The regulatory, development and sales milestone payments have an estimated fair value of approximately $6.7 million as at the date of acquisition of Arbutus Inc. in March 2015, and have been treated as contingent consideration payable in the purchase price allocation. Contingent consideration is considered as a financial liability, and measured at its fair value at each reporting period with any changes in fair value from the previous reporting period recorded in the statement of operations and comprehensive loss. For the period ended December 31, 2016, we performed an evaluation of the fair value of the contingent consideration using the probability weighted assessment of likelihood of milestone payments as described above. We determined the fair value of the contingent consideration has increased to $11.1 million and the increase in fair value of $3.6 million has been recorded in other losses in the statement of operations and comprehensive loss for the year ended December 31, 2016.
Drexel and Blumberg
In February 2014, Arbutus Inc. entered into a license agreement with Blumberg and Drexel that granted an exclusive, worldwide, sub-licensable license to three different compound series: cccDNA inhibitors, capsid assembly inhibitors and HCC inhibitors.

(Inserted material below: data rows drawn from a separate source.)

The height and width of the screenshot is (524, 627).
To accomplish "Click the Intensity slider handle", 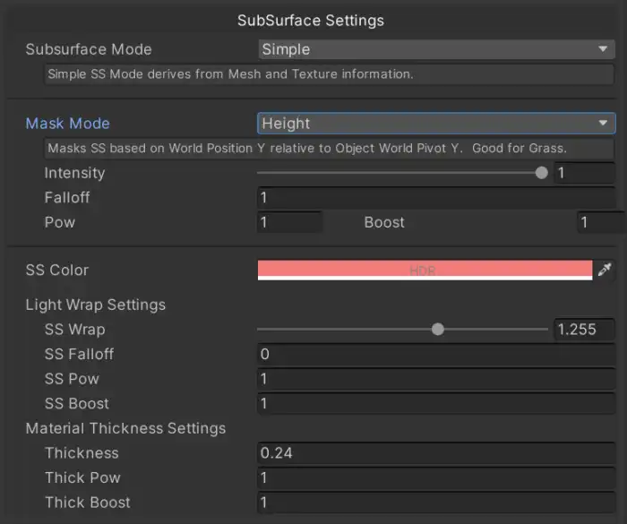I will 541,173.
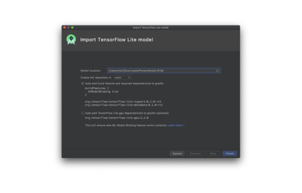Expand the main repository dropdown

click(x=122, y=77)
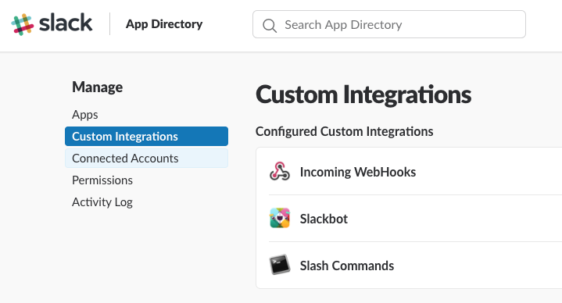
Task: Select Custom Integrations in the sidebar
Action: click(147, 136)
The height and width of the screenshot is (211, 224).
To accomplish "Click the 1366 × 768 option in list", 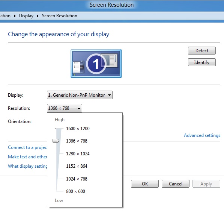I will [x=77, y=141].
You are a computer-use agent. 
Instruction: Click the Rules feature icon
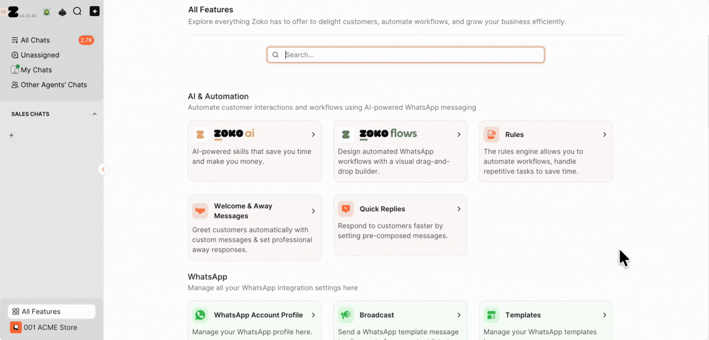491,134
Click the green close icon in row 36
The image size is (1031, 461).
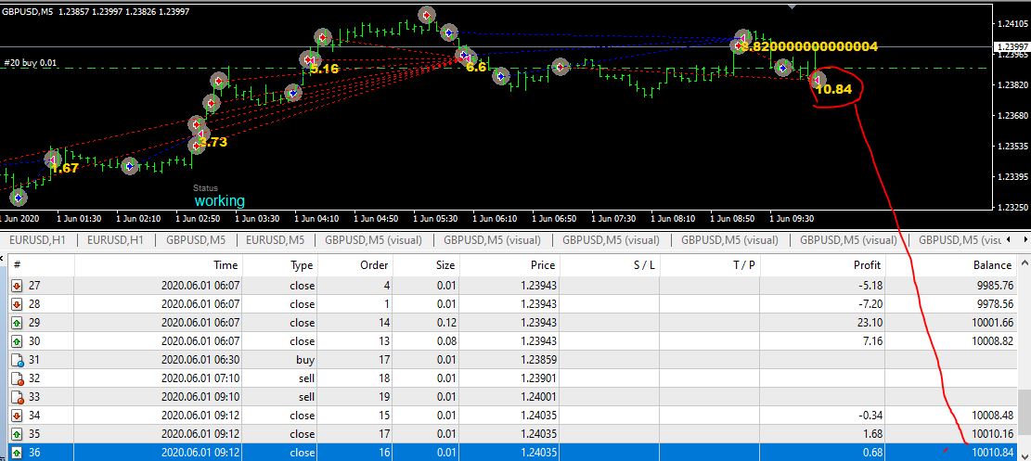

In partial consideration for this license, Arbutus Inc. paid a license initiation fee of $0.2 million and issued warrants to Blumberg and Drexel. Under this license agreement, Arbutus Inc. also agreed to pay up to $3.5 million in development and regulatory milestones per licensed compound series, up to $92.5 million in sales performance milestones per licensed product, and royalties in the mid-single digits based upon the proportionate net sales of licensed products in any commercialized combination. We are obligated to pay Blumberg and Drexel a double digit percentage of all amounts received from the sub-licensees, subject to customary exclusions.
In November 2014, Arbutus Inc. entered into an additional license agreement with Blumberg and Drexel pursuant to which it received an exclusive, worldwide, sub-licensable license under specified patents and know-how controlled by Blumberg and Drexel covering epigenetic modifiers of cccDNA and STING agonists. In consideration for these exclusive licenses, Arbutus Inc. made an upfront payment of $0.1 million. Under this agreement, we will be required to pay up to $1.0 million for each licensed product upon the achievement of a specified regulatory milestone and a low single digit royalty, based upon the proportionate net sales of compounds covered by this intellectual property in any commercialized combination. We are also obligated to pay Blumberg and Drexel a double digit percentage of all amounts received from its sub-licensees, subject to exclusions.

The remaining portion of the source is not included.